**Problem to work on**
The required result is an exact copy of the lines from the one containing "Expand details chevron under Marek Aureliusz" to the last line of the records, both ends included, without pictures.

Stored data entries
* * *

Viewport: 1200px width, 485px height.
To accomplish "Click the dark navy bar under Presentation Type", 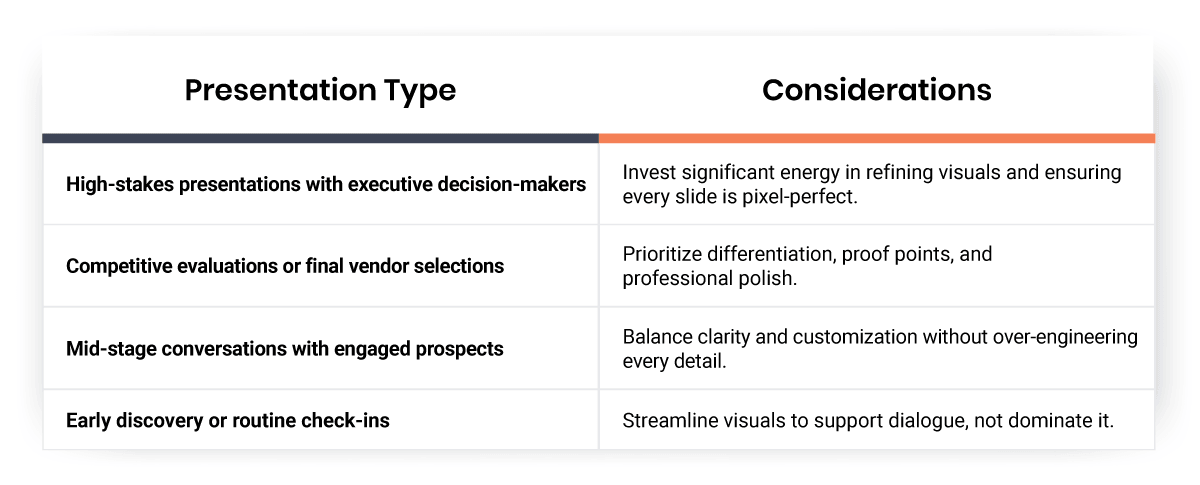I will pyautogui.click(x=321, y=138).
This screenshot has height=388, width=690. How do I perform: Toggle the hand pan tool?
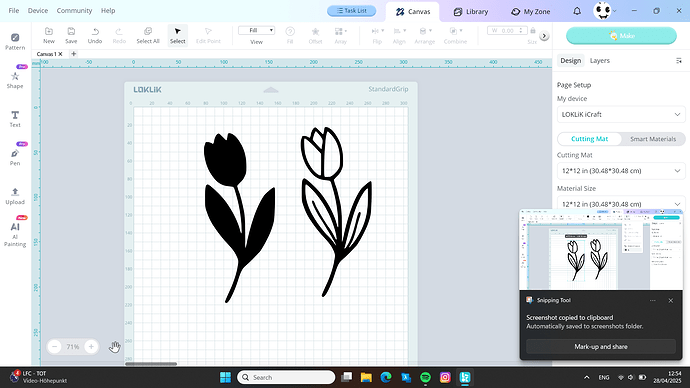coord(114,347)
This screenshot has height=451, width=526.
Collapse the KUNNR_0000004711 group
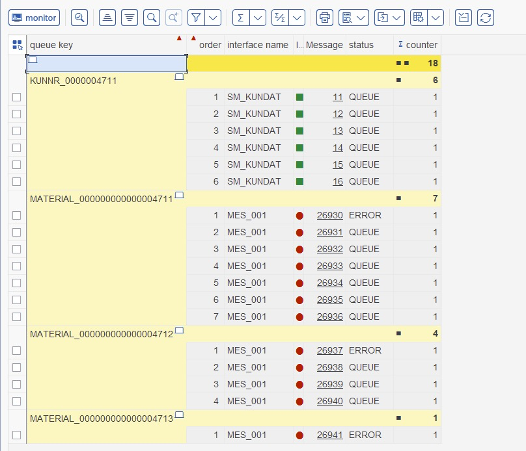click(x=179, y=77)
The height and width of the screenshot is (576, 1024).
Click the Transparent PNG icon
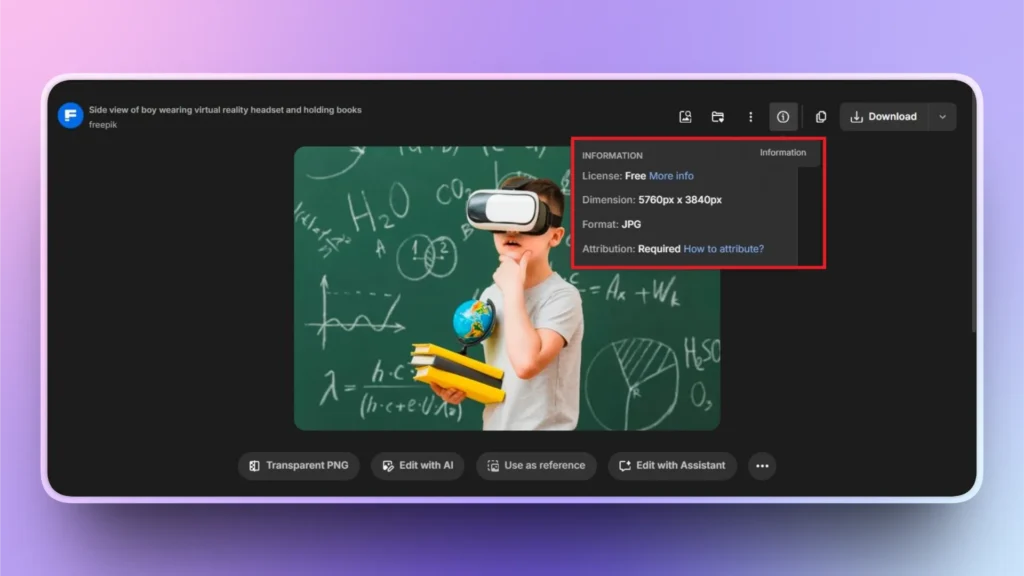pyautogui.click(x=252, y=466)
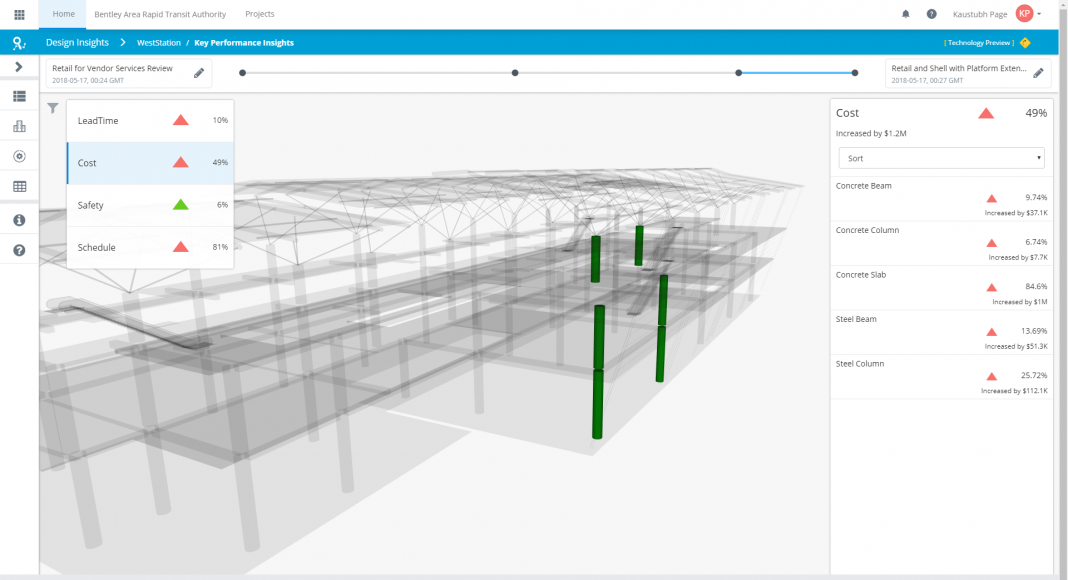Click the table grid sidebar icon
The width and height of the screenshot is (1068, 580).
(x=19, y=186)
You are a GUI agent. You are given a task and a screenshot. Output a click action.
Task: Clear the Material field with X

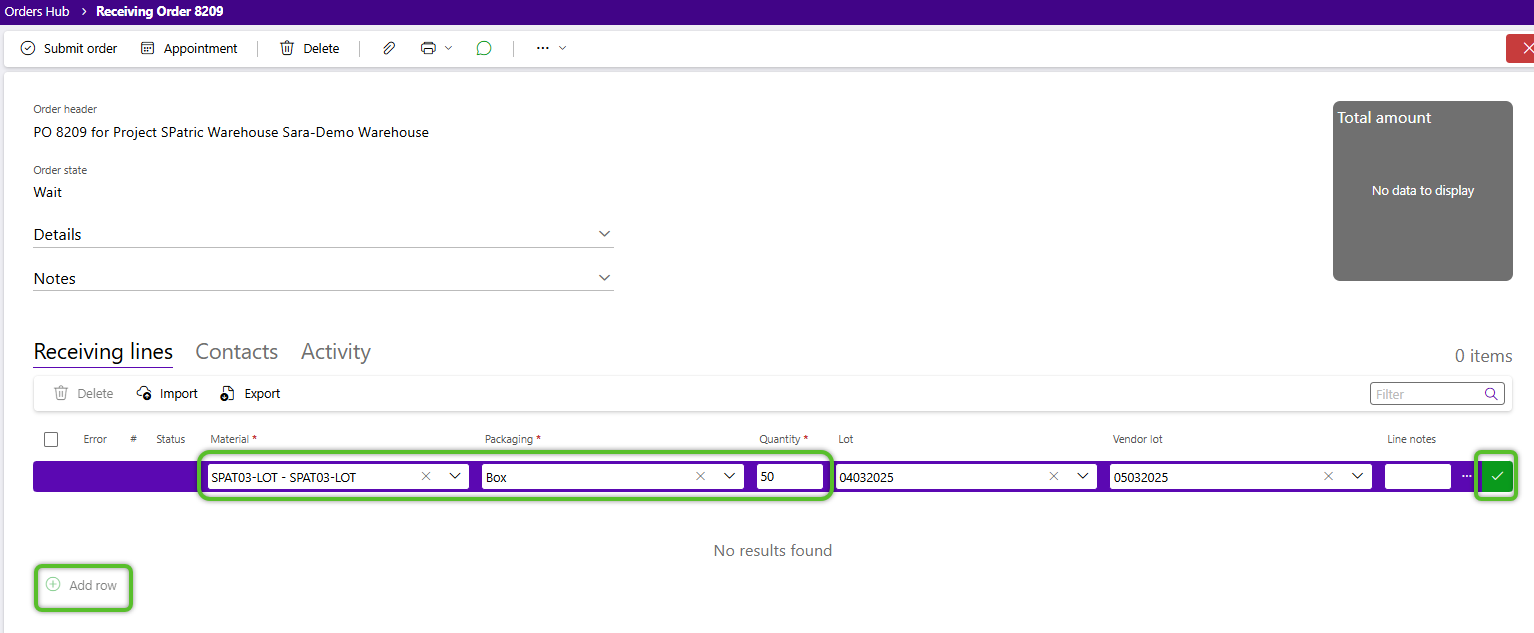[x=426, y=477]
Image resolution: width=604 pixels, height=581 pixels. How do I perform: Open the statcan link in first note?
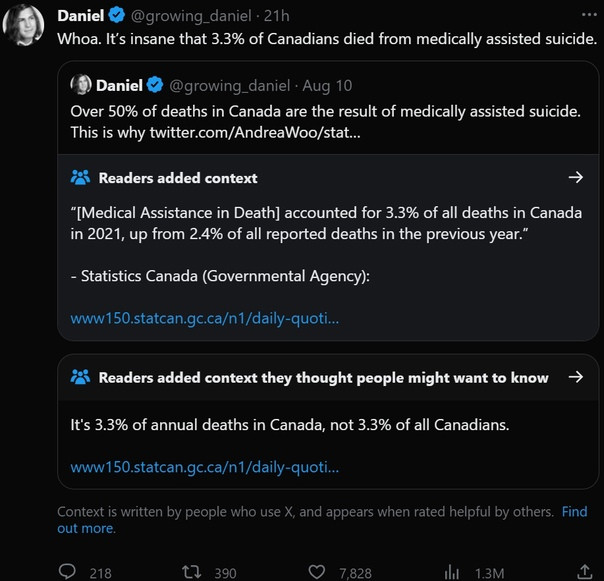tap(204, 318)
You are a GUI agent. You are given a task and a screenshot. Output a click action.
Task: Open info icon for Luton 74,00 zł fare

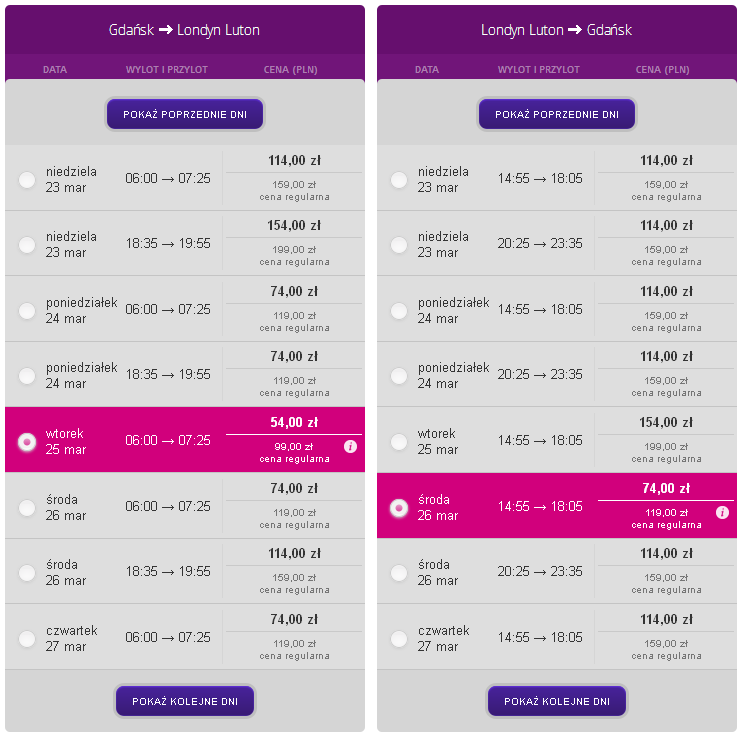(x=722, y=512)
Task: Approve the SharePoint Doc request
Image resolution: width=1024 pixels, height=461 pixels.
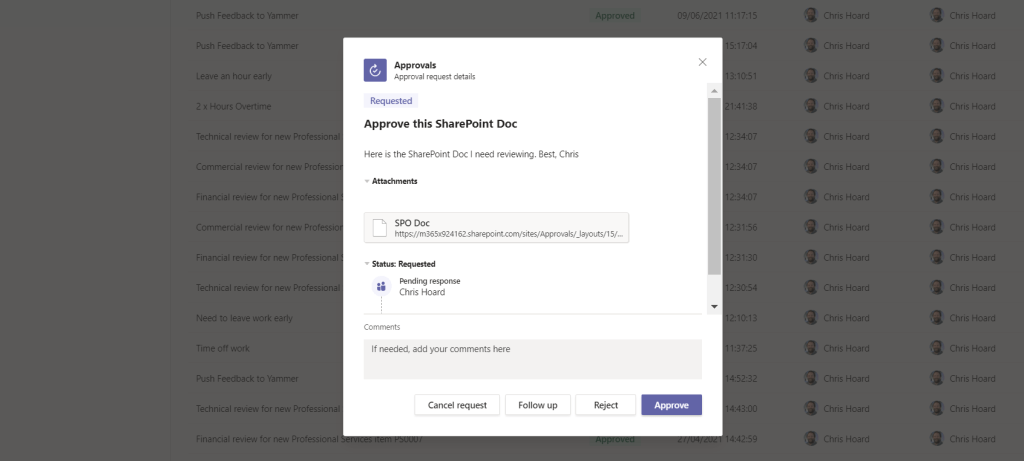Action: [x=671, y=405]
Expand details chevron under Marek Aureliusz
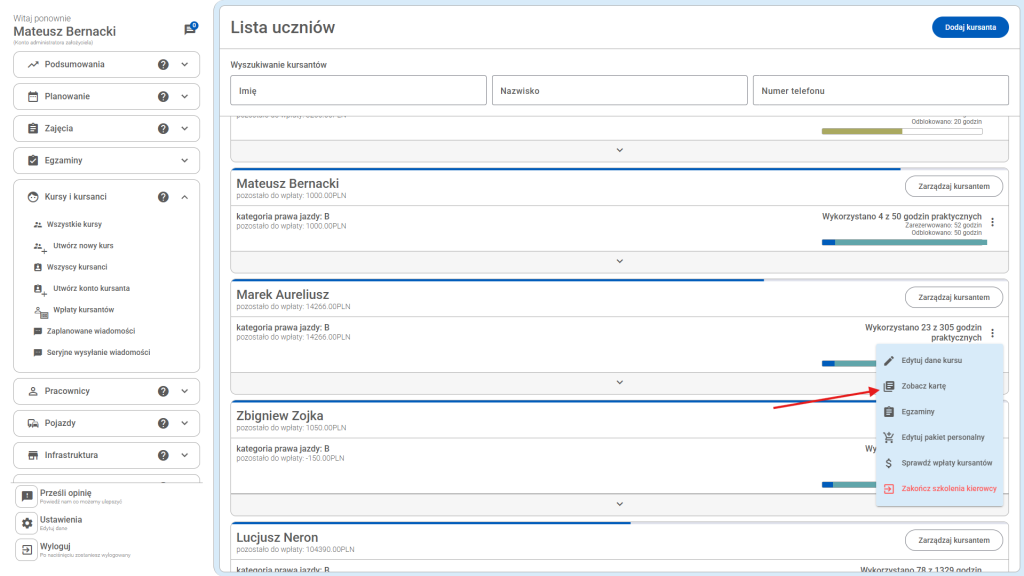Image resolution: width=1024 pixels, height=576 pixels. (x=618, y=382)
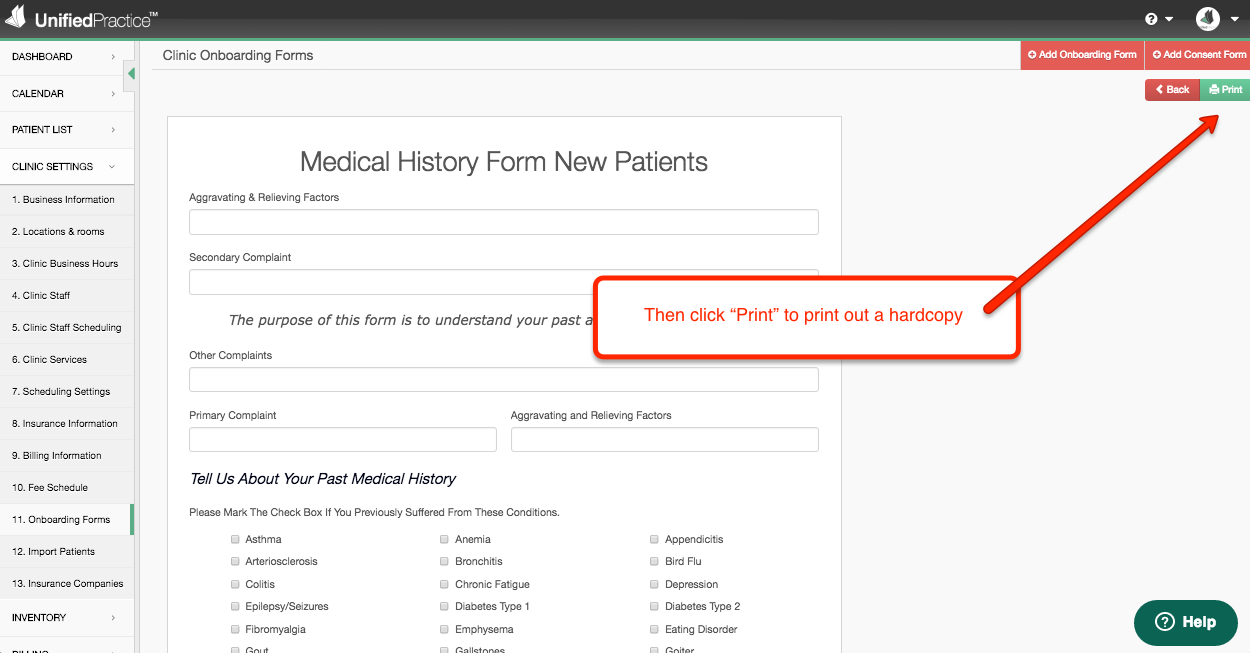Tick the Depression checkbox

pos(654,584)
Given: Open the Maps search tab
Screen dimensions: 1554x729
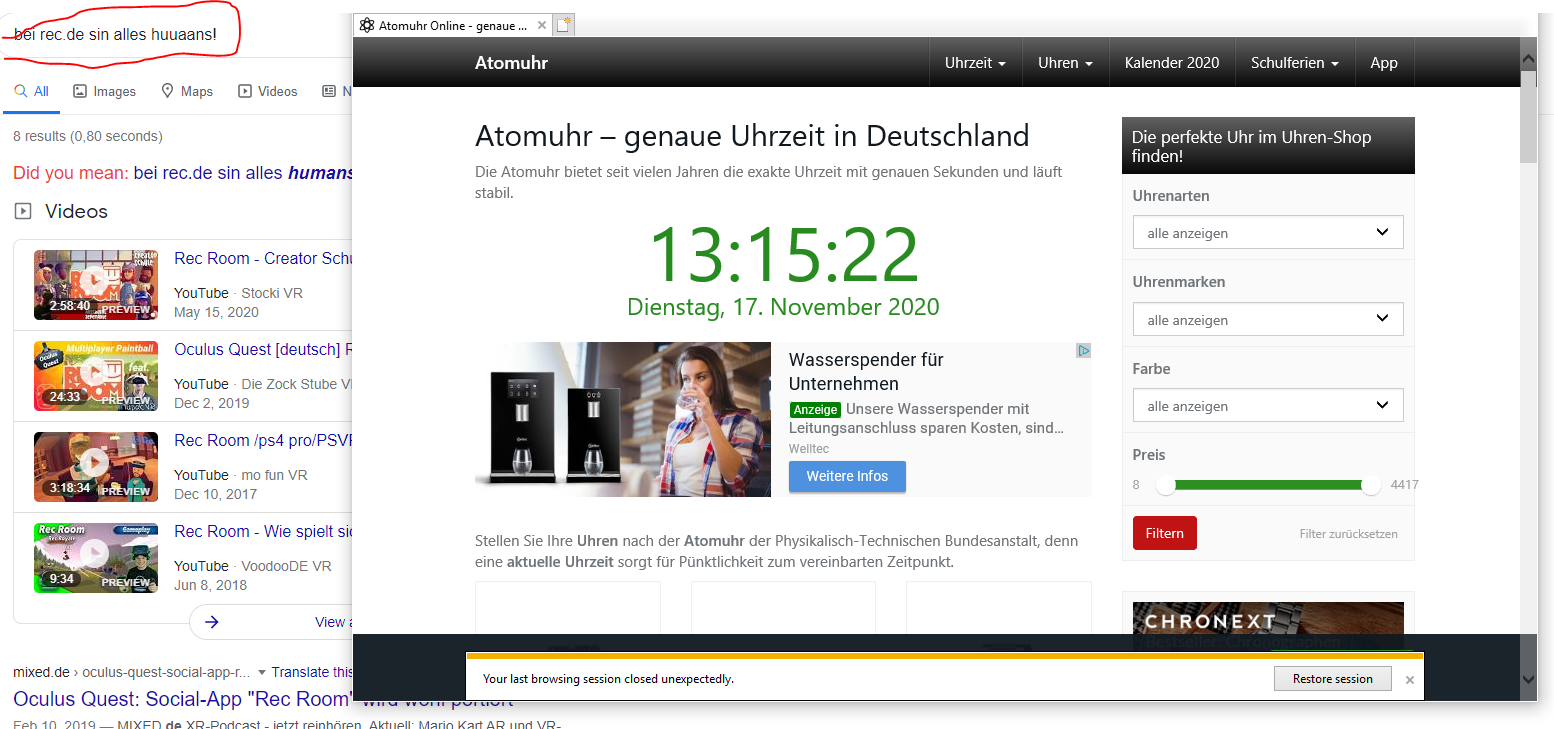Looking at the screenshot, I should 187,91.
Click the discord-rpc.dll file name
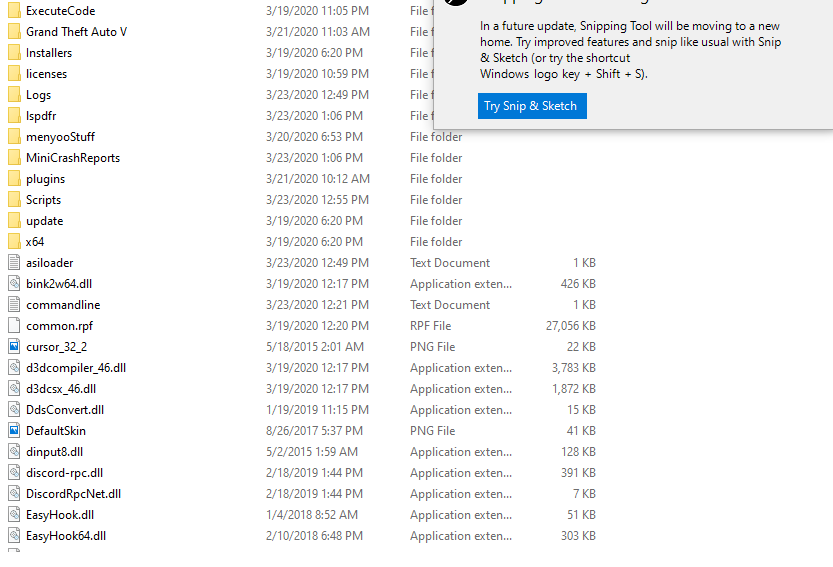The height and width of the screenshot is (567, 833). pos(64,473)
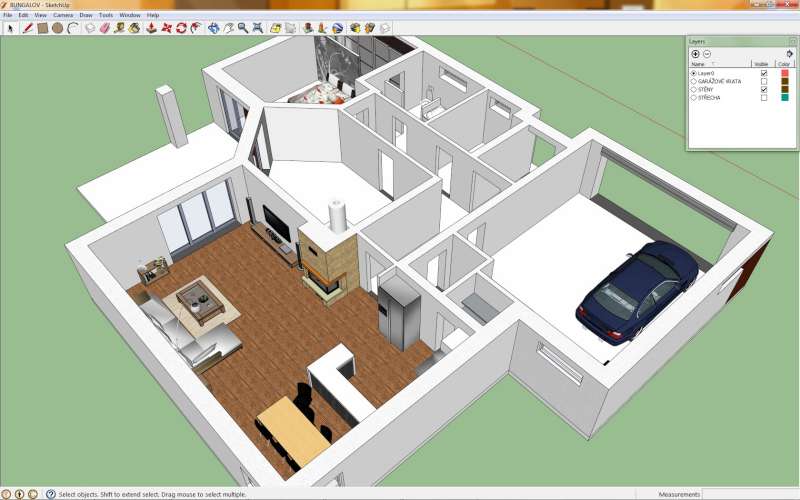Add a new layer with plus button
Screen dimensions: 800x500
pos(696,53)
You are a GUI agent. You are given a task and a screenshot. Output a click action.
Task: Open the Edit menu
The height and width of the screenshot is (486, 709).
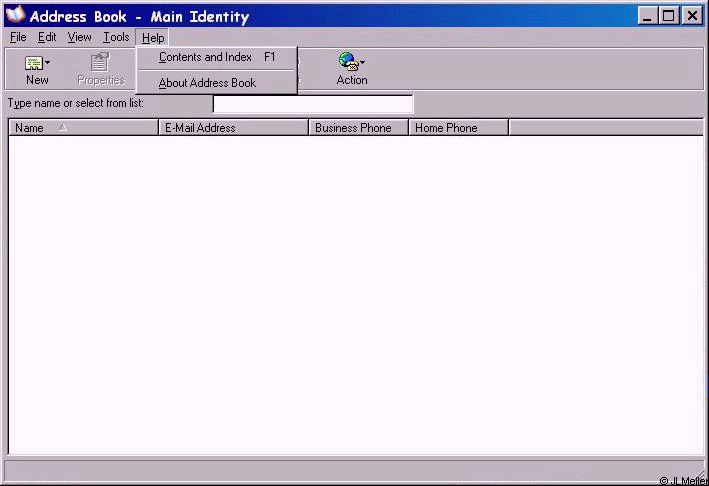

* * *

**Finished task**
Expand details chevron under Marek Aureliusz
Image resolution: width=1024 pixels, height=576 pixels. (x=618, y=382)
Tick the Depression checkbox

pos(654,584)
Given: Open the Maps search tab
Screen dimensions: 1554x729
Looking at the screenshot, I should 187,91.
Click the discord-rpc.dll file name
The height and width of the screenshot is (567, 833). pos(64,473)
Add a new layer with plus button
Screen dimensions: 800x500
pos(696,53)
You are a GUI agent. You are given a task and a screenshot. Output a click action.
Task: Open the Edit menu
The height and width of the screenshot is (486, 709).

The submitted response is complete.